A project that we are supporting is the Nyaka Aids Orphanage in Uganda. A few years ago, some of our Board members attending a University of California San Diego (UCSD) event for empowering the women, were introduced to Nyaka.
Since then we have tried to fund and help these wonderful children and their grandmothers who are trying to make a better life for these children.

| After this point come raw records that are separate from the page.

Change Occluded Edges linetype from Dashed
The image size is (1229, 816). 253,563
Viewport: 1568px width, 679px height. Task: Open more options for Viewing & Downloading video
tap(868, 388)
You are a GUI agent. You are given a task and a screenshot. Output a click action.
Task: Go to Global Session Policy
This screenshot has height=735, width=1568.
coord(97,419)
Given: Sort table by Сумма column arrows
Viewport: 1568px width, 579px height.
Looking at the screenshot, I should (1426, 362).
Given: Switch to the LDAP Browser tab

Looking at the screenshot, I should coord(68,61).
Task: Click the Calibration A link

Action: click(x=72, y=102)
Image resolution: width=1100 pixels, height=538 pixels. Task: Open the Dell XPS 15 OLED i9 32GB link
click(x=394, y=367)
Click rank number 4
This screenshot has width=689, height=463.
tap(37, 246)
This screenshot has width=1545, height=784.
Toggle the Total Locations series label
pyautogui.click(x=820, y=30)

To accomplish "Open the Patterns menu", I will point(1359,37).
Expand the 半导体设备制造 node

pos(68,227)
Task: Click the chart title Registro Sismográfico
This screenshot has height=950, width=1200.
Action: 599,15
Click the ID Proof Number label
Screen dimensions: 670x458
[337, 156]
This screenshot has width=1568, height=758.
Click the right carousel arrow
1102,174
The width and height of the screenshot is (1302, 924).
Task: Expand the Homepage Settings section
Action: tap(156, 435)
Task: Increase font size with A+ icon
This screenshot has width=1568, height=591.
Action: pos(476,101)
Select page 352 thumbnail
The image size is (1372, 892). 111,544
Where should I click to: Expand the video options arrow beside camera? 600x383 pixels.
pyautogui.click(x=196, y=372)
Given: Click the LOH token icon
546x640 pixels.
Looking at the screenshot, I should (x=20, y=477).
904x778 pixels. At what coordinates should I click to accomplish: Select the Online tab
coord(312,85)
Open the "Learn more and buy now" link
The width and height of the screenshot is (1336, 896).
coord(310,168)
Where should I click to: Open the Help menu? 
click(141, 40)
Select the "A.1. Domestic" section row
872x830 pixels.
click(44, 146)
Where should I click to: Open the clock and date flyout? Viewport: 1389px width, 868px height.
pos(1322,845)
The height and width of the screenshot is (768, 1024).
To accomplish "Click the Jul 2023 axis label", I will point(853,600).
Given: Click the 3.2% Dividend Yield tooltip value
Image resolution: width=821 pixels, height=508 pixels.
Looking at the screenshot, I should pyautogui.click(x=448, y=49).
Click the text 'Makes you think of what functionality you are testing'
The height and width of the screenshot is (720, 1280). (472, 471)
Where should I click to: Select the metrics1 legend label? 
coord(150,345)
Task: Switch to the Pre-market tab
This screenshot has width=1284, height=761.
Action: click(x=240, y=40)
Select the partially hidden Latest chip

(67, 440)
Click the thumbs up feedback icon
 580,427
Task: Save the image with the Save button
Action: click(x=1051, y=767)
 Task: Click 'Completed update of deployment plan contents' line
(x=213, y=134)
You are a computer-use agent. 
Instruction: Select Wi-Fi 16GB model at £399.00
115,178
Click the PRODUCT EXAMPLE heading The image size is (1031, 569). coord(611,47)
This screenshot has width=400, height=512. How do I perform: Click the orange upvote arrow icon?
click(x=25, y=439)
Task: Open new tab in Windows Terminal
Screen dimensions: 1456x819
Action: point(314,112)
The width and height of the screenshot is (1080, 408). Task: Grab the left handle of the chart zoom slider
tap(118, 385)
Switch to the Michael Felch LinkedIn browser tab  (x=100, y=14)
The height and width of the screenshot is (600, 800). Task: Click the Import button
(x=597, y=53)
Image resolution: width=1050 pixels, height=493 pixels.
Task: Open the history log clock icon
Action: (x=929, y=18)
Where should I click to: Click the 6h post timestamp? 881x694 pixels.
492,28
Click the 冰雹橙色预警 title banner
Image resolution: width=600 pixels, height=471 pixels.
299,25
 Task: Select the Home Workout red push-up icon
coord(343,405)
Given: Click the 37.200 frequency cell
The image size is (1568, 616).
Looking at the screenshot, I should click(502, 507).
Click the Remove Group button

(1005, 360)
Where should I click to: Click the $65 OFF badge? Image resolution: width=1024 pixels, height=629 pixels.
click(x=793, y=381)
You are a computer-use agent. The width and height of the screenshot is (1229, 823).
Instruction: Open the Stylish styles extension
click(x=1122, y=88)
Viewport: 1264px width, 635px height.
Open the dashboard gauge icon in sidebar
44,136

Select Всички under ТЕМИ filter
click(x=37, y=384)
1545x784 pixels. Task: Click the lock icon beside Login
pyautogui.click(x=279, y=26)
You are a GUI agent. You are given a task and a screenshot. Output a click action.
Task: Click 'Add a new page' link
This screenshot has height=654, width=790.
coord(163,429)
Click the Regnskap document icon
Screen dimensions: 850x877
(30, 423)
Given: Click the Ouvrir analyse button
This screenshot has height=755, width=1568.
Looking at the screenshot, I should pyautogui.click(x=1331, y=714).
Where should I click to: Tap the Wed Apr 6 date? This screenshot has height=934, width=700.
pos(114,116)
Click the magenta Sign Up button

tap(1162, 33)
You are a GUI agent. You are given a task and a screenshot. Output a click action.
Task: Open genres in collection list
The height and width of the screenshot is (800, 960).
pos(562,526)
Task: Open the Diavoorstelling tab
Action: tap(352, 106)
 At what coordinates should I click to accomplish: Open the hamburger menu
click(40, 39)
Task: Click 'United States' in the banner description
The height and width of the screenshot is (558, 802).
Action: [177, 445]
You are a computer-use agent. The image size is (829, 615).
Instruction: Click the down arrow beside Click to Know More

The HIV/AIDS crisis has claimed millions of lives and left 1.1 million HIV/AIDS Orphans in its wake. There are few services available in the country of Uganda but what little there are can only be found in the major cities like Kampala, the capital. The small villages in southwest Uganda were devastated by HIV/AIDS but nobody was there to help them. Normally in Uganda, an orphaned child would be able to go to an uncle or aunt to take care of them but the crisis hit so hard that many children had nowhere to turn to. Many of them went to live with their aging grandmothers, some to caring women in their village and many others were left vulnerable and alone. Nyaka currently provides services to 43,000 HIV/AIDS orphans living in southwest Uganda but we estimate that the true number of children who have been orphaned is much higher.
Nyaka has two primary schools for HIV/AIDS orphans, Nyaka Primary School and Kutamba Primary School. Together they have 463 students this year. The Primary school in Uganda goes from Nursery Class (similar to Kindergarten) all the way through Primary 7. Unlike many schools in Uganda, our students do not have to pay any school fees. Nyaka provides free education, textbooks, uniforms, shoes, two meals every school day, medicine, and scholastic materials for free. The following is how the organization describes its school and work.
Nyaka Primary School was opened in January of 2003 in our founder’s hometown, the village of Nyakagyezi in Kanungu District. It was the first school of its kind. It was and still is completely free to attend and exclusively for HIV/AIDS Orphans. In the beginning, it was just a small two-classroom school with only 56 children.
These were our pioneer students. Today, the Nyaka Primary School is full to capacity with students in Nursery class through Primary 7.
A few years later, a little boy named Hilary heard about the school for HIV/AIDS orphans. He was so excited that he walked 50 miles all alone to ask to be admitted to Nyaka Primary School (Hilary’s story is the inspiration for Jackson’s first children’s book, Sitwe Joseph Goes to School). After Hilary’s harrowing journey, we were inspired to build our second primary school in his village of Nyakishenyi in Rukungiri District.